▶ _What the exercise asks_: Please write out every line of the listing below word for word, leaving out the pictures.

[Element lookup records]
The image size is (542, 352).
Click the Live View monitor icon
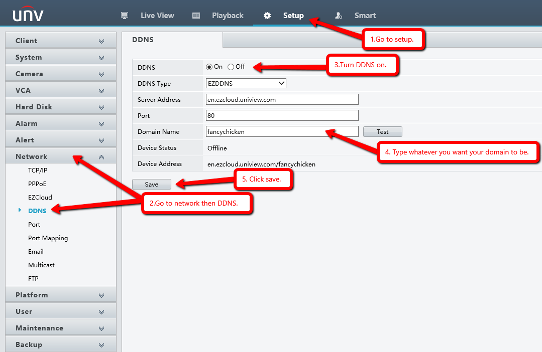click(x=125, y=16)
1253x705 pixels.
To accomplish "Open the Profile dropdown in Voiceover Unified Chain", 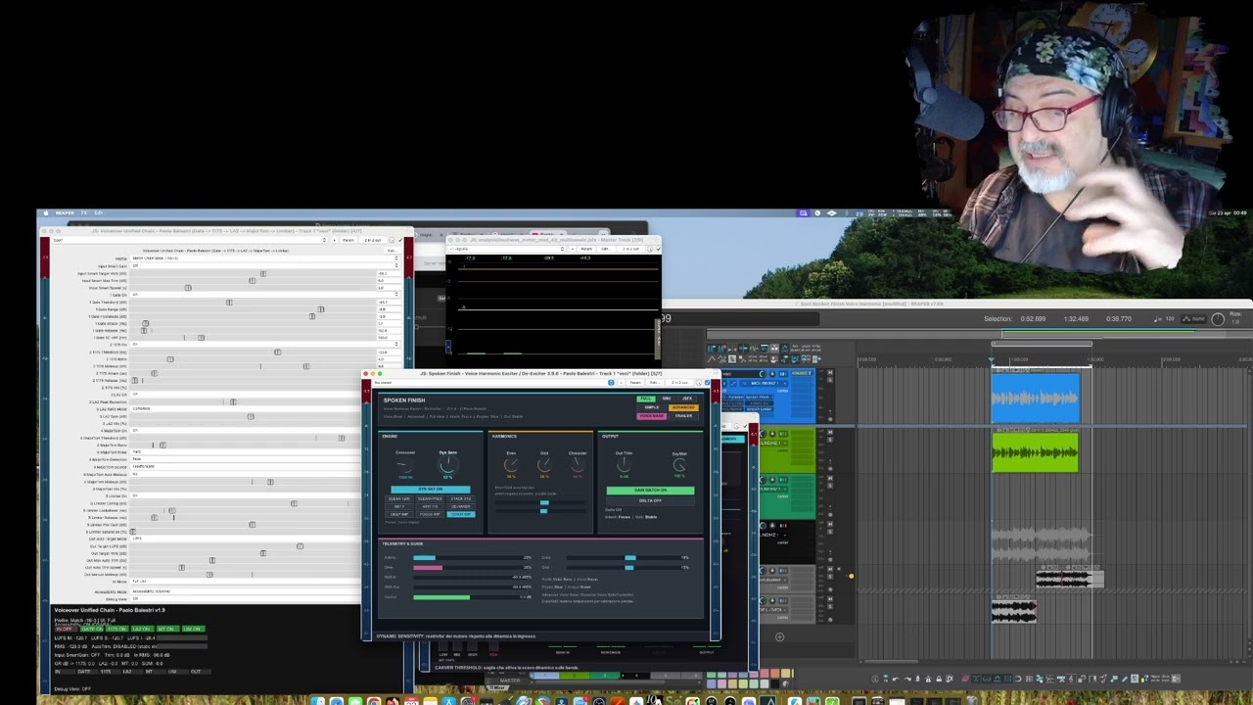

▶ _Task output_:
The image size is (542, 352).
Click the Live View monitor icon
click(x=125, y=16)
1253x705 pixels.
To accomplish "Open the Profile dropdown in Voiceover Unified Chain", 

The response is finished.